Pierre : Il y a aussi beaucoup de rencontres qui se font avec des artistes français mais qui ne sont pas du tout dans le même style musical que nous : Lulu Van Trapp, Simia, Bagarre. C’est plus par la rencontre humaine que va se faire l’échange que par le fait qu’on soit de la même chapelle. J’ai l’impression que l’on a une approche plus semblable à celle des Etats-Unis. Où tu as Trent Reznor qui est capable de jouer entre Nine Inch Nails, produire des titres pour des artistes comme Halsey ou Fever Ray et composer de la musique de films.

 

Au-delà de la France, vous avez aussi des envies d’international je présume…

Marvin : Pour l’instant, on a joué au Portugal, en Belgique, en Suisse et en Chine. On veut plus et c’est ce vers quoi on tend. La Chine, c’était une vraie claque de découvrir une autre culture et ça s’était hyper bien passé.

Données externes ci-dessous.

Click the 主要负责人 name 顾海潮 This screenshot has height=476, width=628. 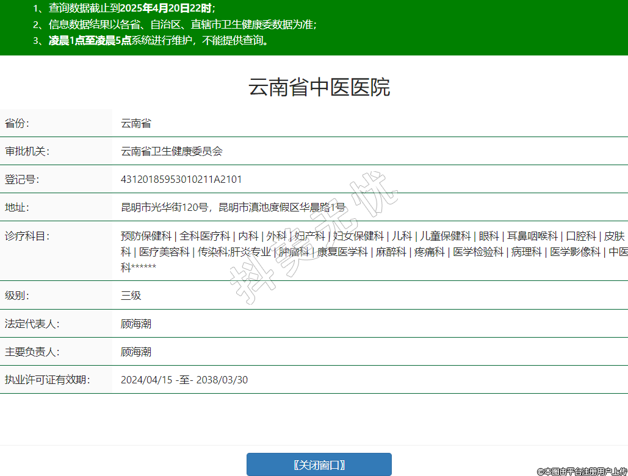(135, 352)
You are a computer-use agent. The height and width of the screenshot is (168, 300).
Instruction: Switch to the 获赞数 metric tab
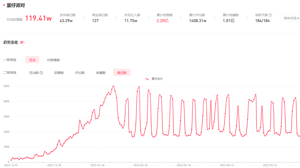[59, 73]
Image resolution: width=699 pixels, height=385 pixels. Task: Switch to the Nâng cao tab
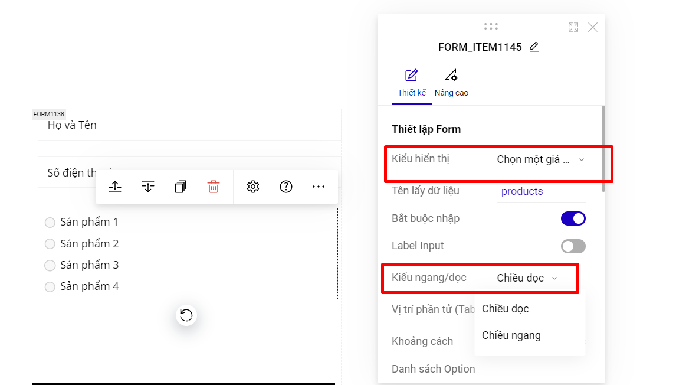point(451,83)
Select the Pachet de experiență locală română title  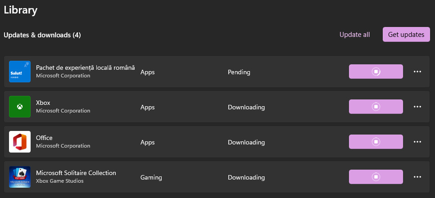coord(85,68)
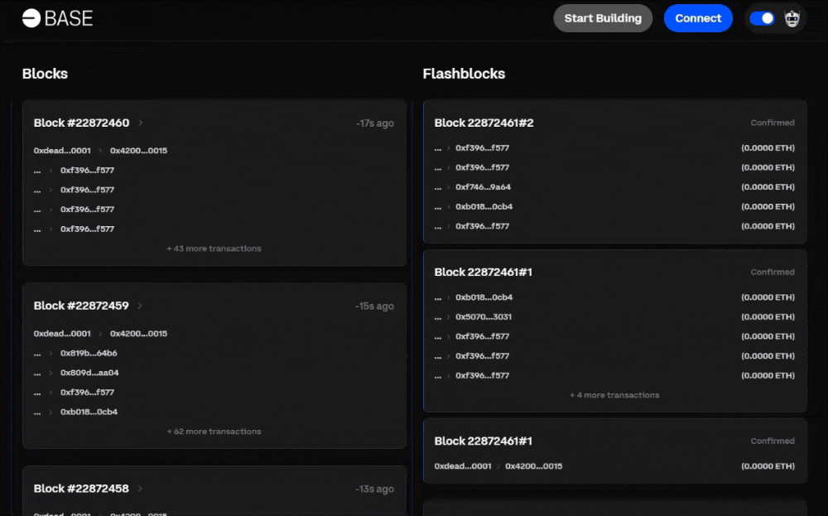Select address 0x819b...64b6 in Block #22872459
Viewport: 828px width, 516px height.
click(89, 354)

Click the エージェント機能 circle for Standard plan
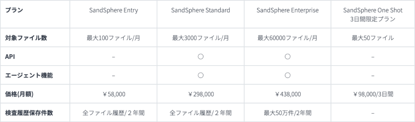[x=201, y=75]
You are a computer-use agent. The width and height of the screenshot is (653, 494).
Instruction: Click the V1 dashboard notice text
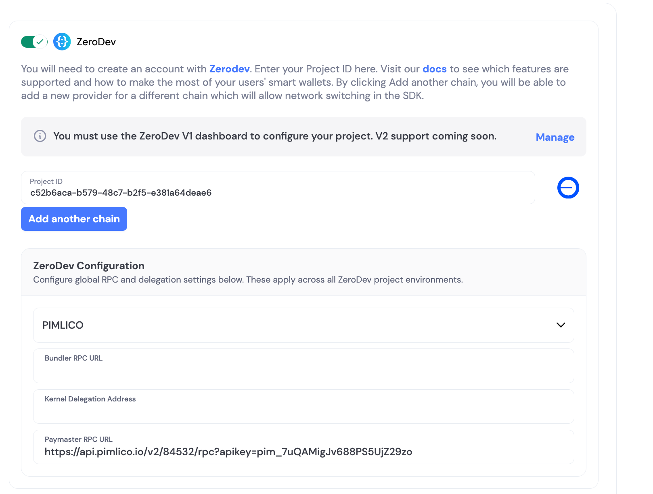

Quelle est la dernière chose qui vous ait fait rire dans le groupe ?

Aujourd’hui, faire du bruit à côté des chiottes pour faire rire l’autre. Mais bon, ça ne marche pas toujours…

En vrai, on se marre tout le temps et les musiciens avec qui on joue sont super drôles aussi. Dans le disque, il y a aussi des petites blagues. On joue souvent avec nos morceaux en changeant les paroles. Sur ‘Roses’, on transforme le ‘Because I Fell the roses’ par ‘Parce que j’écoute les Guns’n’Roses’. Des trucs cons mais qui nous montrent qu’on est sur le bon chemin parce que le timing de la mélodie fonctionne avec pas mal de choses. (rires)

Après une PIAS Nite pour release party le 16 novembre au Nouveau Casino, Structures prépare d’autres dates qui les emmènera notamment au Trabendo le 19 mars prochain.